Patients with distal weakness affecting the ankle dorsiflexors and ankle everters and less severe proximal weakness (e.g., EMD1, DM1, and FSHD) often exhibit a foot slap at floor contact, with a steppage gait pattern to facilitate swing-phase clearance of the plantar-flexed ankle. These patients can alternatively clear the plantar-flexed ankle using some degree of circumduction at the hip, or by vaulting on the stance-phase side. Milder distal lower extremity weakness can be found by testing heel walking and toe walking.

Serum Laboratory Studies

Most myopathic conditions show significant elevations in transaminases, aldolase, and CK.40 The CK enzyme catalyzes the release of high-energy phosphates from creatine phosphate. It is present mainly in muscle and leaks into the serum in large amounts in any disorder involving muscle fiber injury. The MM (muscle myomesin) fraction is specific to skeletal muscle. The CK value is significantly elevated in early stages of DMD and BMD, with values up to 50 to 100 times normal. A normal CK value essentially excludes the diagnosis of DMD and BMD. Overlap in CK values occurs between DMD and BMD. Other forms of muscular dystrophy such as EMD1, LGMD, FSHD, and CMD can show moderate elevations in CK. In CMD, however, the CK value is extremely variable, ranging from normal to a fairly marked elevation. Neuromuscular disease severity is not closely associated with CK values. In all dystrophic myopathies, the CK values tend to decrease over time because the patient has progressive loss of muscle fibers as a result of irreversible cell death. For example, a 3-year-old with DMD might have a CK value of 25,000, whereas a 10-year-old with DMD could show a CK value of only 2000. This is because as muscle cells die, there are fewer of them left to leak CK into the serum.

Other conditions with significant elevations in CK include polymyositis, dermatomyositis, acute rhabdomyolysis, and familial MH. The serum CK is likely to be normal or only mildly elevated in many of the congenital structural myopathies, such as central core disease, nemaline rod myopathy, and fiber-type disproportion syndrome. In a child with muscle weakness, a normal CK does not exclude a myopathy. However, a severely elevated CK is highly suggestive of a dystrophic myopathy or inflammatory myopathy.

The serum transaminases (AST and ALT) are often elevated with dystrophic myopathies, frequently prompting a workup for liver disease and even an inappropriate liver biopsy. The elevated CK and essentially normal γ-glutamyl transpeptidase (GGT) is a clue that the transaminase elevation is due to muscle disease. Similarly, the serum GGT can be used to monitor for medication-induced liver toxicity in a patient with a muscular dystrophy.

Lactate and pyruvate levels are useful in the evaluation of possible metabolic myopathy. The presence of a lactic acidosis can be seen in such mitochondrial encephalomyopathies as Kearns-Sayre syndrome, myoclonic epilepsy and ragged red fibers (MERRF), and mitochondrial encephalomyopathy with lactic acidosis and strokelike episodes (MELAS). Whenever clinical evidence suggests a disorder of oxidative metabolism, blood lactate and pyruvate levels should be obtained. Arterial lactate values are a more reliable guide. Stable or reduced levels of lactate and pyruvate with concomitant increases in ammonia with ischemic or nonischemic forearm exercise testing suggest a mitochondrial dysfunction.

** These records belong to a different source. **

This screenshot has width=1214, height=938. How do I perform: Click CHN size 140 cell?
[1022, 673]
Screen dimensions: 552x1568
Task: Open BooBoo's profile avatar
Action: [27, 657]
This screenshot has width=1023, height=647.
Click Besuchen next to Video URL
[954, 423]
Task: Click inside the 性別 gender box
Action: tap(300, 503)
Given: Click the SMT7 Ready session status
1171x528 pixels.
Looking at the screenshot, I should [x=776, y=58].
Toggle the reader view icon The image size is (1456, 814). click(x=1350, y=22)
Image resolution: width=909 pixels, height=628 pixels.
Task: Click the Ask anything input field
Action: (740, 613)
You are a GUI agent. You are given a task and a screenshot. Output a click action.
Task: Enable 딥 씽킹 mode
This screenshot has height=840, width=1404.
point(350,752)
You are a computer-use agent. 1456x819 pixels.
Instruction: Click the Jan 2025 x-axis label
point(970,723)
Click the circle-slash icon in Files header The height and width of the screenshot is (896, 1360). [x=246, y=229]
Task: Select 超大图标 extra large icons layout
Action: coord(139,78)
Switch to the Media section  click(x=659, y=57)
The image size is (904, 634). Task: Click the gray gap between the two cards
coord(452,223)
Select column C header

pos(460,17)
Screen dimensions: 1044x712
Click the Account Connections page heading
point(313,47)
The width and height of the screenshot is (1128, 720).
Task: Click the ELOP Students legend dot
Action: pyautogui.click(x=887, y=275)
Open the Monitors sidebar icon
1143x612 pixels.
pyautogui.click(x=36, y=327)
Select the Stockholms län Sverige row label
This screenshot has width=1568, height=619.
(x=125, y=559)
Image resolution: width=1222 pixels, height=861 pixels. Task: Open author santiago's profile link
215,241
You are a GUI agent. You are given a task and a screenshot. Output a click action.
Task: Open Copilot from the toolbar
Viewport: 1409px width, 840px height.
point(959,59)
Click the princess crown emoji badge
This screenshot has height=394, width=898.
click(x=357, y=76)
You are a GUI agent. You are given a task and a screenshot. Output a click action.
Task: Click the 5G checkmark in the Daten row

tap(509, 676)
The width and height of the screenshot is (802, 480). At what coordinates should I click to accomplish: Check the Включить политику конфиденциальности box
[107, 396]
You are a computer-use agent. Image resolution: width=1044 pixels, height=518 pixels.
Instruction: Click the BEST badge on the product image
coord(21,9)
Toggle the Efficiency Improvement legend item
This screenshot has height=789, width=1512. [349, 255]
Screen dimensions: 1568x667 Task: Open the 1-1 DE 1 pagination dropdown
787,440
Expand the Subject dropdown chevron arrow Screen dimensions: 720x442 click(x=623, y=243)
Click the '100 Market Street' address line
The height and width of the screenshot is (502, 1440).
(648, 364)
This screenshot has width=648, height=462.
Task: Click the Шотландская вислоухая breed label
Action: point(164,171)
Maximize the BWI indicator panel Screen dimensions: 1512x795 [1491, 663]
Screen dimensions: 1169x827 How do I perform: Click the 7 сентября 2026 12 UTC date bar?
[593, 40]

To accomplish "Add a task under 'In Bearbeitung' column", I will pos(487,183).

In a setting of lactic acidemia, the lactate/pyruvate ratio can aid in the differential diagnosis. Children with suspected mitochondrial encephalomyopathy should be evaluated with cerebrospinal fluid (CSF) lactate and pyruvate levels because these values are less subject to flux than are either venous or arterial values. The ischemic forearm test initially used by McArdle and the nonischemic forearm exercise test are widely used means of assessing muscle and aerobic metabolism in older, more cooperative patients.^59,⁶⁹

Electrodiagnostic Studies

The increased application of diagnostic molecular genetic testing in hereditary myopathies has led to a reduction in the reliance on needle electromyography (EMG) in the diagnostic workup of these patients. Needle EMG is still used to help select an appropriate muscle for biopsy. Most electromyographers limit their needle EMG study to one side of the body so that the contralateral side can be biopsied, thus avoiding potential interference from the needle trauma or minor hemorrhage.

Molecular Genetic Studies

The application of molecular genetic techniques has resulted in enormous gains in our understanding of the molecular and pathophysiologic basis of many hereditary neuromuscular diseases. In addition, molecular genetic studies now aid in the diagnostic evaluation of the dystrophin-deficient muscular dystrophies (DMD, BMD), myotonic disorders (e.g., DM1 and DM2), FSHD, EMD, and many forms of LGMD. The clinical application of molecular genetic studies is described in the following sections on specific hereditary myopathic conditions.

Muscle Biopsy Evaluation

Muscle Biopsy Technique

The two techniques for obtaining a muscle biopsy specimen include traditional open biopsy and needle biopsy.^39,⁹² Either technique can be performed under local anesthesia, although most clinicians in the United States use general anesthesia for open biopsies and local anesthesia for needle biopsies. There can be some disruption in the architecture of the tissue with needle biopsy technique, which can affect the histologic examination and electron microscopy. Immunocytochemistry analyses, such as Western blot and metabolic studies, do not require strict preservation of the muscle cellular architecture.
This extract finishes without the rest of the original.